> [Exercise description]:
Begin at the line containing "Tejido no tejido" in the entries below and end at the line containing "Tela no tejida perforada con"; transcribe that range exactly and nothing outside it.

> [Data]:
=== Section Start ===
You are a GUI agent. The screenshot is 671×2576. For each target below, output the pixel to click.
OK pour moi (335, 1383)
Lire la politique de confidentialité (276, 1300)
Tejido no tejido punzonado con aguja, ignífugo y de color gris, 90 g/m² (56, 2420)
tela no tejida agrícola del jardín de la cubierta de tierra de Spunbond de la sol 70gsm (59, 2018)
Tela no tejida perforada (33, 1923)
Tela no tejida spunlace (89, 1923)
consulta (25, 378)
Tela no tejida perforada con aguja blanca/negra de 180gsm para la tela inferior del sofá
=== Section End ===
=== Section Start ===
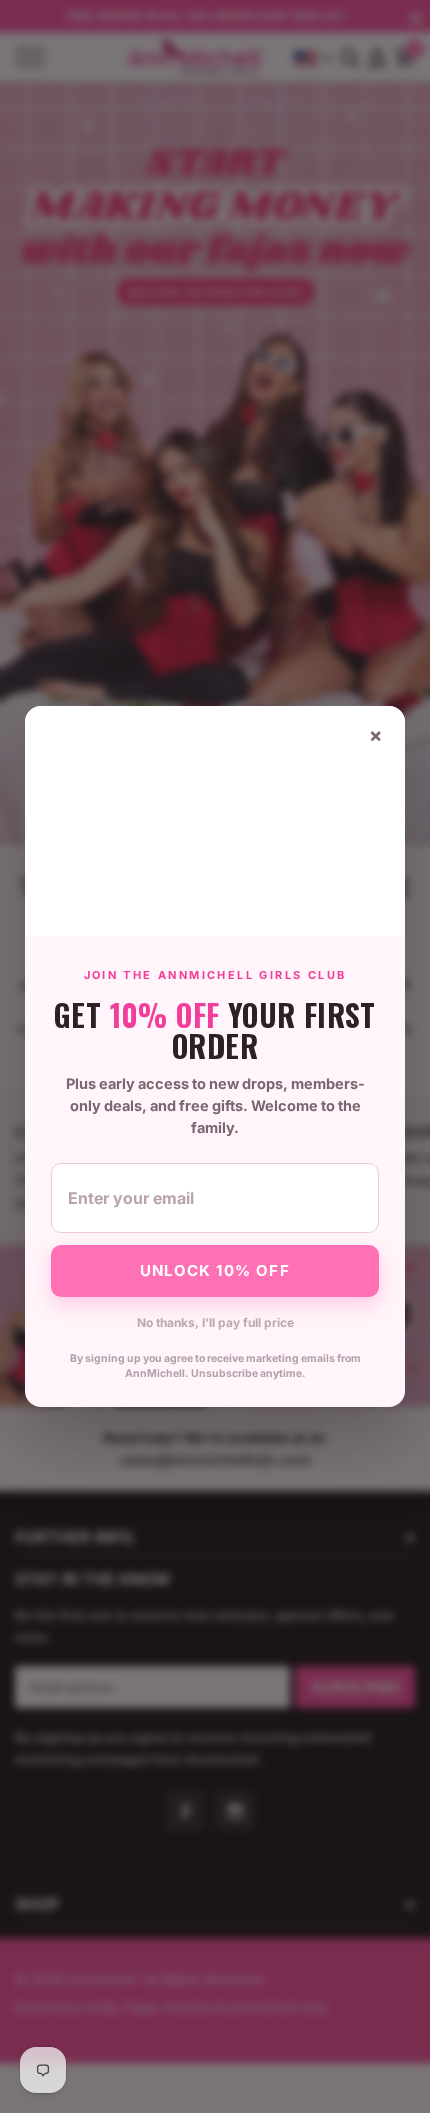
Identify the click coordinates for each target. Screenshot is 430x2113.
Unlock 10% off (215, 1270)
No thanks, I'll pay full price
=== Section End ===
=== Section Start ===
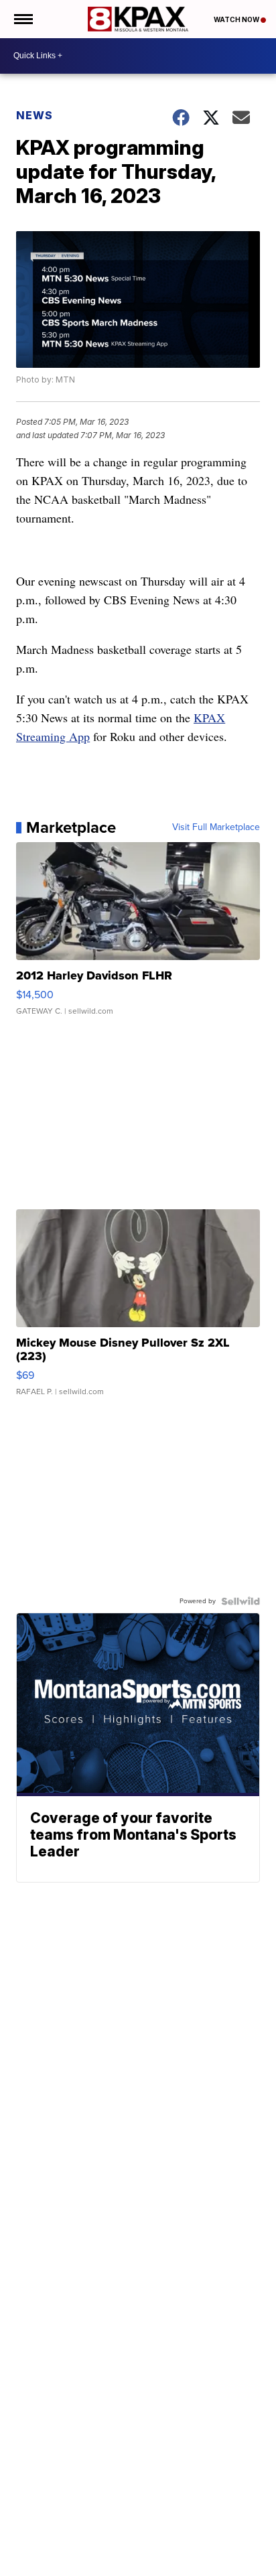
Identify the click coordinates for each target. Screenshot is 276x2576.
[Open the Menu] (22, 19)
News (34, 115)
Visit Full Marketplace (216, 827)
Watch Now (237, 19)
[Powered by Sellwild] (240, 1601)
=== Section End ===
> [Answer box]:
Tejido no tejido punzonado con aguja, ignífugo y de color gris, 90 g/m² (56, 2420)
tela no tejida agrícola del jardín de la cubierta de tierra de Spunbond de la sol 70gsm (59, 2018)
Tela no tejida perforada (33, 1923)
Tela no tejida spunlace (89, 1923)
consulta (25, 378)
Tela no tejida perforada con aguja blanca/negra de 180gsm para la tela inferior del sofá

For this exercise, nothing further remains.